Turn out the lights, the party’s over …

The humans were on vacation. Yeah, and we were at home. Because we wanted to invite some friends, we needed to check if there was enough to eat. Yeah, enough to eat … The neighbors took care of us and forgot to close the door of the top closet. Yeah, the top closet, where our food is stored. So I said … what did I say … eh … I said ‘Don, you’re such a good jumper, could you please go up there and check if there’s anything to eat?’ Donna jumped into the closet and started throwing food out of it, almost hittin’ my head with some dried meat and caramel … I started tasting. ‘Mmm, Don, these caramels taste great!’

The purple text is written (or said) by Sophie, the black text by Donna.

‘These caramels are too dur, Sophie, we can’t offer that to our friends,’ Donna concluded after chewing a piece of caramel and spitting out it on the ground, ‘let’s try the dried meat. Why do humans cover that … grrr … I have to take off the wrapping, Soph … just a minute …’ While Donna was fighting with the wrapping, I heard somebody opening the door.

‘Don … Donna … I hear somebody … come out of that closet …’
‘Our friends?’
‘I’m afraid not … I think it’s the human next door.’
‘I don’t have time to clean up …’
‘Leave it there and move your tail to the attic as quick as you can …’

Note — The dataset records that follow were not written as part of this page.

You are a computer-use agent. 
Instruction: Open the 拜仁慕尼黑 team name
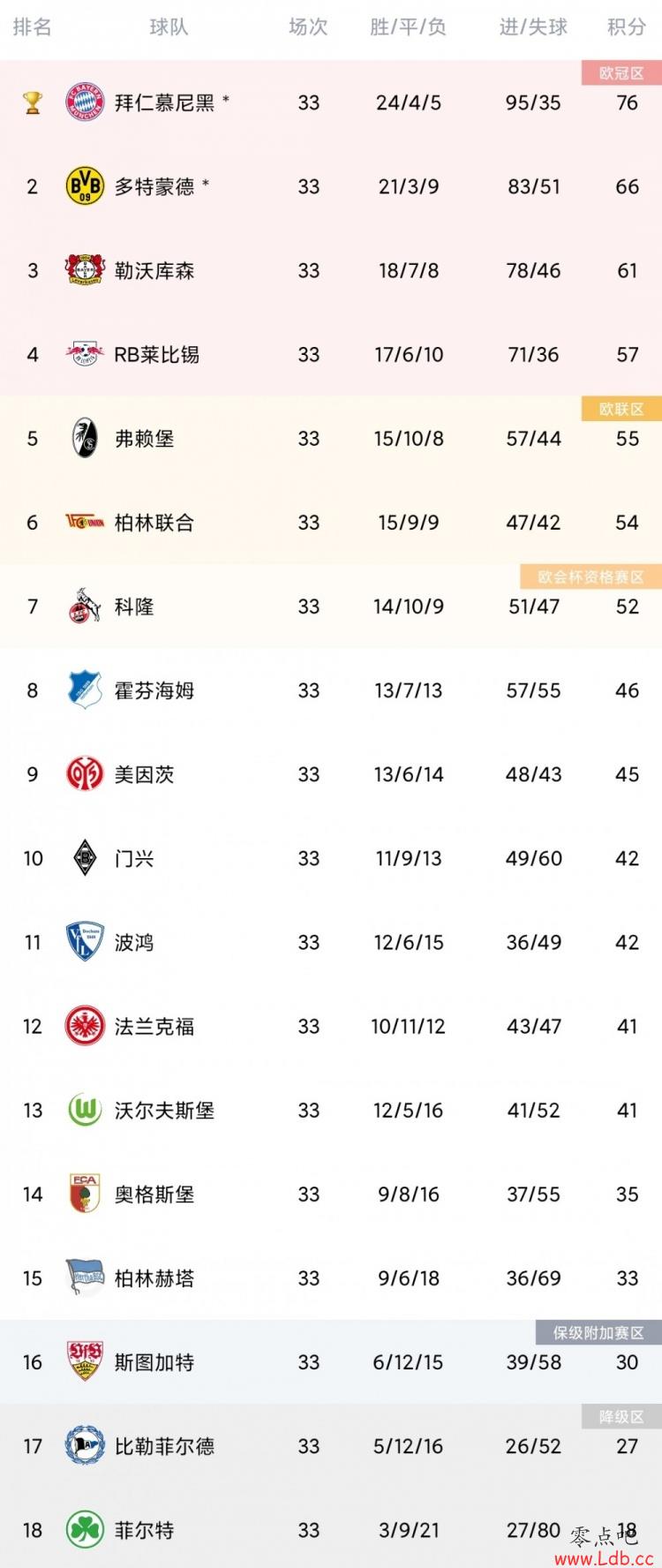click(164, 102)
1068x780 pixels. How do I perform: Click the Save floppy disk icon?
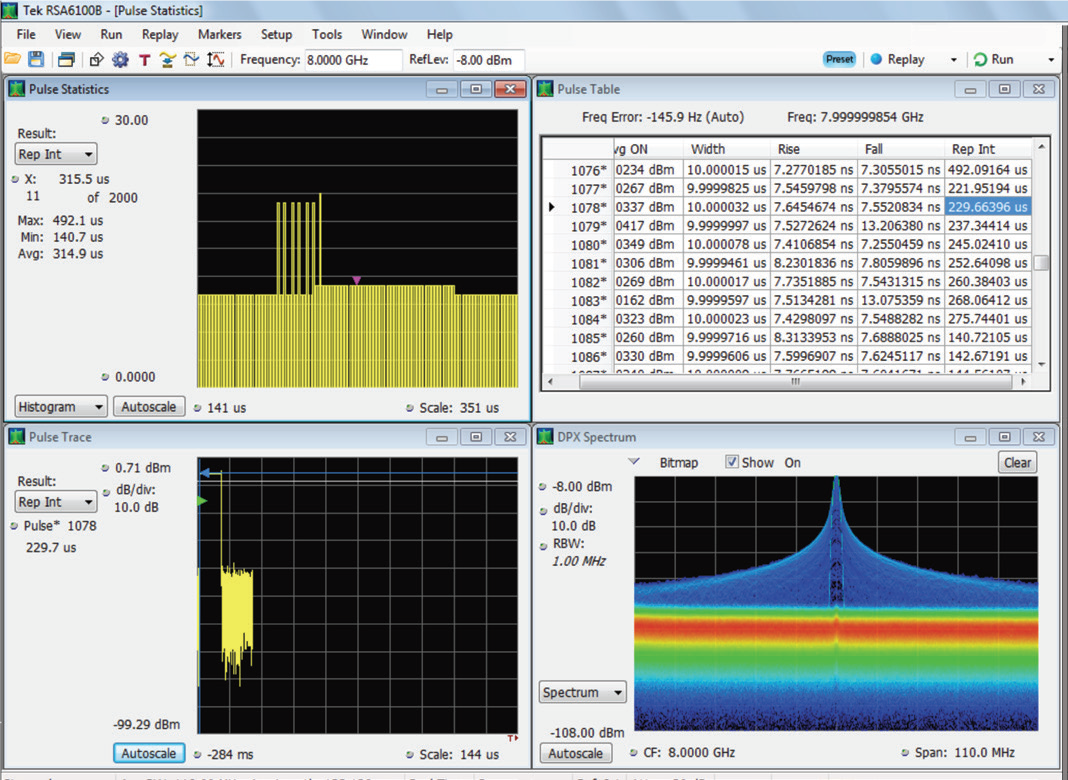36,60
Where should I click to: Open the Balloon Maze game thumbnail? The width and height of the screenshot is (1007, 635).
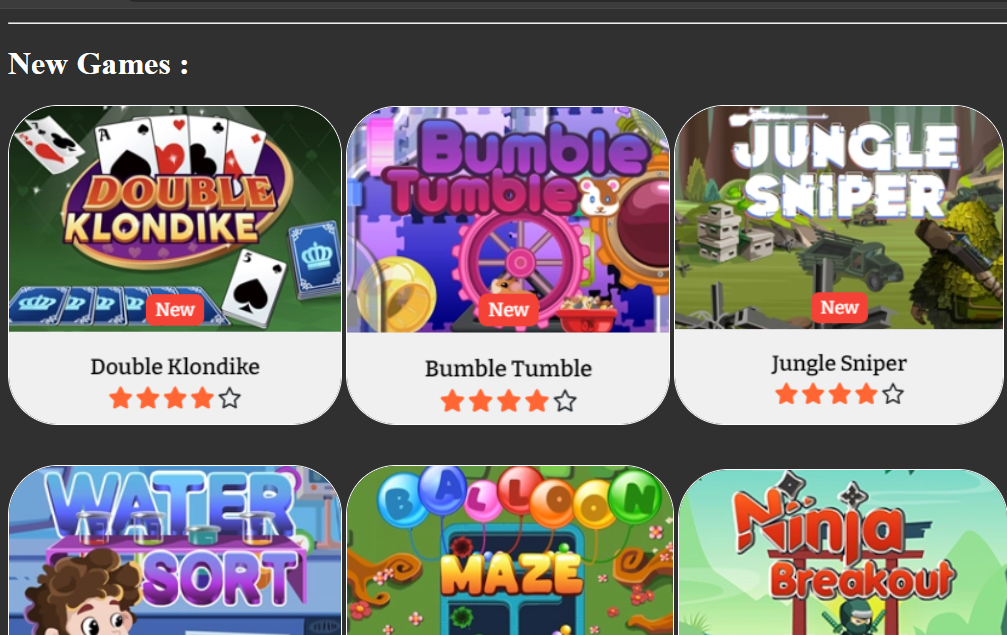click(510, 551)
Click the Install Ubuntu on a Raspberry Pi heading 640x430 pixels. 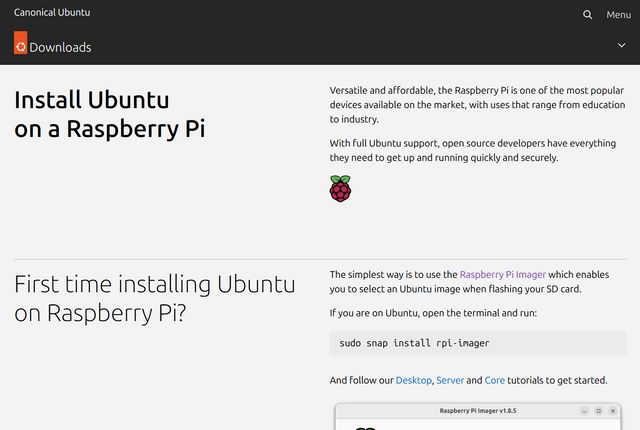pos(109,115)
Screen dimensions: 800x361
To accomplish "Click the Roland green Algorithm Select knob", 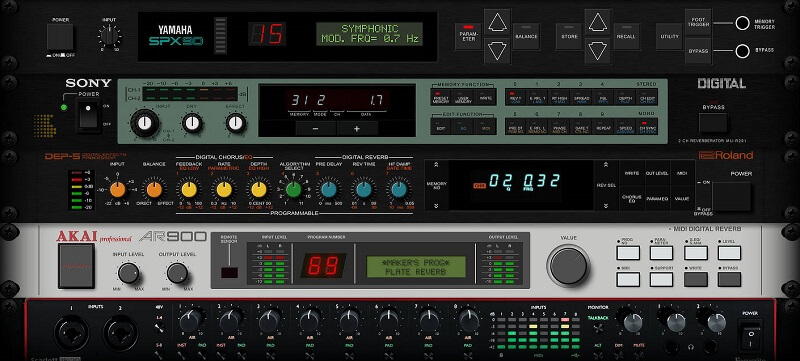I will point(293,190).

I welcomed the neighbor as friendly as always. Because Donna didn’t show up, she got suspicious … and what do you think? Madam Donna was still sitting in the kitchen, on the floor, crying that she didn’t do it … it fell out of that closet itself … a local earthquake caused it … oh no, it was Sophie because she jumped so hard from the table on the floor … well …

Thank you SIS … grrrr …
I said ‘… MOVE your tail …’ and not ‘… SAVE your tail …’
What has my tail to do with it? That party was your idea. You better WATCH your own tail!